Let's get back to the beginning of the conference [Chapter Two]. So then they ask this question:
"So then we asked this Blessed Daniel, why it was that as we sat in the cells we were sometimes filled with the utmost gladness of heart together with inexpressible delight and abundance of the holiest feelings so that I will not say speech but even feeling could not follow." See, that is the concupiscentias spiritus, this is what we all desire and this is what we assume, this is the way it ought to be: this is it! And Cassian would that say that as well. "And pure prayers were readily breathed, and the mind being filled with spiritual fruits, praying to God even in sleep could feel that its petitions rose lightly and powerfully to God." See, that's the way we all want to be. "and again, why is it that for no reason we were suddenly filled with the utmost grief, and weighed down with unreasonable depression, so that we not only felt as if we ourselves were overcome with such feelings, but also our cell grew dreadful, reading palled upon us, aye and our very prayers were offered up unsteadily and vaguely, and almost as if we were intoxicated". Do you recognize the symptoms? "so that while we were groaning and endeavouring to restore ourselves to our former disposition, our mind was unable to do this, and the more earnestly it sought to fix again its gaze upon God, so was it the more vehemently carried away to wandering thoughts by shifting aberrations and so utterly deprived of all spiritual fruits, as not to be capable of being roused from this deadly slumber even by the desire of the kingdom of heaven, or by the fear of hell". So, in other words, they had their troubles.
So, there's the problem. Well, now, the way Cassian treats this, or the way Abbot Daniel treats it, he tells them first the causes of this, the immediate causes, what promotes this sort of thing, and, then, by showing what this is for, he leads into this thing that we were just talking about, this concept of a balance, of a purity of heart, of a freedom, an enlightened freedom that stands in between these two things [carnal desires and spiritual desires]. The thing that he says, the thing that he makes clear, is that it is through suffering these things, through this question of being pulled this way and that you learn, by the grace of God, that you learn to maintain the balance in the middle. So, therefore, what he is saying is that the purpose of trial is to purify our hearts and bring us to this balanced and enlightened condition. I think this is very practical.
Then he goes into the three causes, these are these immediate causes, and one of them is negligence. Obviously if my mind is slack I am going to be pulled in all directions. Another is impunatio diaboli, an attack, . . . he pushes you in all directions. Then, finally, dispensatio Domini, . . .the way God disposes, the way God provides. Which of these is the most important? The third one, so that's the one Cassian is going to study. So the next time you find yourself dragged in all directions by concupiscentias carnes et spiritus and so forth, realize that this is something that is part of God's plan for your purification. That's what we were saying yesterday, you have to take a constructive view of this, you have to work with this. So God causes us to be tried, or God allows us to be tried. This is a very good thing and we should be glad that God allows us to be tried because it has a very good purpose. He causes, as they say, desolation in the spiritual life. Everybody seems to recognize this phenomenon, everybody knows exactly what we are talking about.

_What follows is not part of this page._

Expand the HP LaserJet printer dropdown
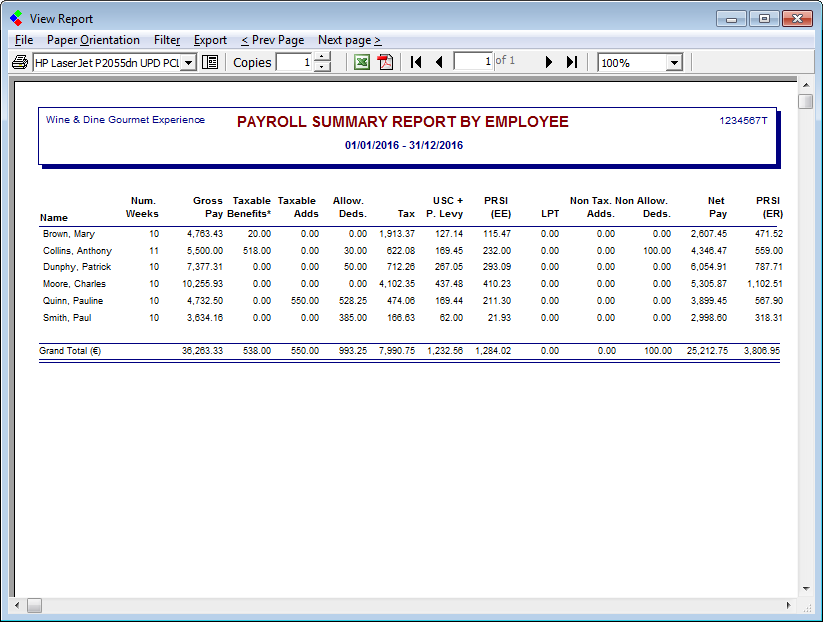The height and width of the screenshot is (622, 823). (188, 63)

(This is from Conference IV of Saint John Cassian, Chapters 2 through 3)
It really is great to sit in one's cell and bliss out. Been there, done that, but, then, all dries up. Every time. I like what Cassian says at the end of Chapter 4: "For men are generally more careless about keeping whatever they think can be easily replaced." I never thought I was careless yet it is a helpful way of looking at it because when the bliss comes I forget the source and that it is a gift.
Yes, the consolation of bliss once the spiritual journey is underway is rare. Instead, we get "trials", day after day after day. These trials "purify us" by helping us build up our "balance muscles". Our temptations are to look for consolation rather than do the work of learning to balance our desires.

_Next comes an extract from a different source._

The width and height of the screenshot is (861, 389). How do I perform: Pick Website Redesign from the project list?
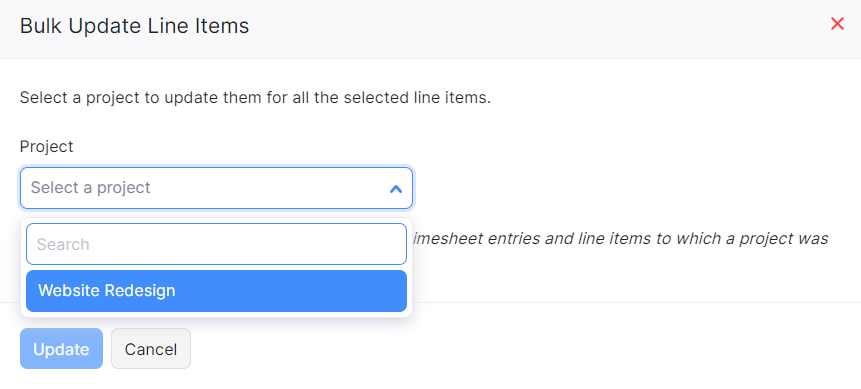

I think the path is through the Cross, the path of trials, because then as I follow that path I am purified. I don't attempt to appease my appetite for spiritual fervor, I practice the charismatic and the contemplative in an integrated way because all the time that I am on that path I am suffering redemptively rather than straying into bondage. JPII talks about "freeing freedom" and I think this is it, to stay on the path of the Cross, regardless of the source of the trials, as it frees me ("redeems me") to maintain this balance. That's really what the covenant promises (and vows) help us to do, to practice suffering redemptively through voluntary trials. We can then more and more integrate the apparent opposites and avoid the temptations to the fervor that tempts us to allow ourselves to get dragged off the path, and, thus we are ever more free to love.